Keith Chen, Ph.D.

A study tracking de-identified smartphone movement between nursing homes has confirmed that shared staff is a likely source of COVID-19 transmission, investigators say. 

The results, which are yet to be peer reviewed, used location data from 30 million smartphones beginning on March 13, when federal nursing home visitor restrictions were officially announced. Through April 23, the researchers paired the location data with facility addresses and satellite building images, noting when the smartphones entered nursing homes. Among the 500,000 smartphones traced to a nursing home at some point during the study period, 7% entered more than one. 

The individuals moving among nursing homes after the visitor ban were most likely staff, including independent clinicians or technicians, the researchers theorized. 

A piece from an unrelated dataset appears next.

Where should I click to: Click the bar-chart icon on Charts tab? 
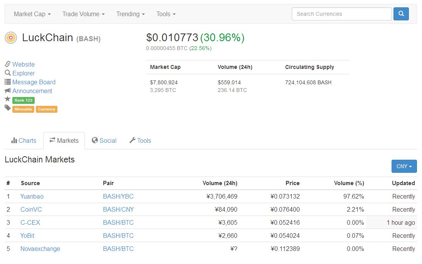15,140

Network mapping showed how the people moving among multiple nursing homes were creating connections between facilities. Each additional 10 direct connections was associated with a 27% increase in COVID-19 infections, and indirect connections were also linked to increased infections, the researchers reported. 

“A major challenge facing nursing homes is that every connection is a potential link to other connections — and to SARS-CoV-2 transmission,” wrote Keith Chen, Ph.D., a behavioral economist at the UCLA Anderson School of Management.

Although shared staff have been known since early in the pandemic to unwittingly transmit COVID-19, no regulation limiting shared staff has been issued, wrote Chen and colleagues.

“Absent such regulation, allocation of PPE, testing, and other preventative measures should be targeted thoughtfully, recognizing the current potential for cross-transmission across [nursing] homes,” they concluded. 

The study was published on arXiv.org, a preprint server.